Fossil Energy Does Love Wind Energy After All
A pattern of opposition to renewable energy projects has been emerging across the country, characterized by local Facebook groups that draw messaging from climate change denial think tanks funded by fossil energy stakeholders.
Hundreds of local county governments have also imposed new restrictions on utility-scale wind or solar projects, or both. However, not in Texas. According to an in-depth analysis undertaken by the Des Moines Register and USA Today earlier this year, Texas is among the group of states without any county-based restrictions.
Texas also has the advantage of stellar wind energy resources and a sprawling wind transmission line, all of which explains why wind energy developers continue to pile into the state.
In an ironic twist of fate, Nova Clean Energy cites another attractive aspect of Texas. The company cites “fast-growing demand” for wind energy on the part of the Texas oil and gas industries, and the state’s petrochemical industry, too.
How’s that for a switcheroo? I’m reaching out to Nova to see if any details are available for its wind projects and itss off-takers. In a press release dated October 29, the company simply noted that some of its projects are located in the Delaware Basin, a section of the Permian Basin. Covering 66 counties in Texas and New Mexico, the Permian Basin is widely known as the epicenter of oil and gas extraction in the US.
Wind Energy & The Permian Basin
So, what’s going on? Oil and gas operators are clamoring for more electricity in the Permian Basin, that’s what.
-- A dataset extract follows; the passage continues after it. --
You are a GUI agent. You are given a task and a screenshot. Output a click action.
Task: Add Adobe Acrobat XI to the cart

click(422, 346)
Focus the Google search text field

The spotlight is on wind energy, which has already won over fossil energy stakeholders like Midland Energy. “Recently, the Permian Basin became the leader of our state and nation in wind and solar energy development,” Midland notes, citing its own portfolio of wind projects in the Permian Basin, which is expected to grow from 1,000 megawatts to 3,400 megawatts in short order.
Wind energy already has a decades-long history of providing electricity for oil and gas operations, on a limited scale. To get some perspective on the growing demand for utility-scale renewable energy in the Texas oil and gas industry, check out an article posted by the leading energy industry analysis firm Hart Energy back in 2018. At the time, Hart noted that oil and gas activities in the Delaware Basin were consuming the equivalent of 350 megawatts, three times the load of just three years earlier, in 2015.
Moving the timeline up a notch, last year ERCOT (the Electric Reliability Council of Texas) noted that oil and gas operators in the Permian Basin were leaning on electrification to satisfy their decarbonization commitments, contributing to a sharp increase in demand. ERCOT estimated that the total Permian load will reach 17.2 gigawatts by 2032, up from 4.2 gigawatts in 2022. That’s gigawatts, not megawatts.
“While the Midland Basin will require growth in load addition, much of the future Projected Load Demand growth will be in the Delaware Basin where production outlooks are double that of the Midland Basin and where associated gas and water ratios are also higher,” ERCOT reported.
More Energy Diversity For The Permian Basin
Another factor attracting wind energy developers to the Permian Basin is the potential for doing business in an environment where wind (and solar) projects are more likely to garner community support and less likely to spark shouting matches at public meetings.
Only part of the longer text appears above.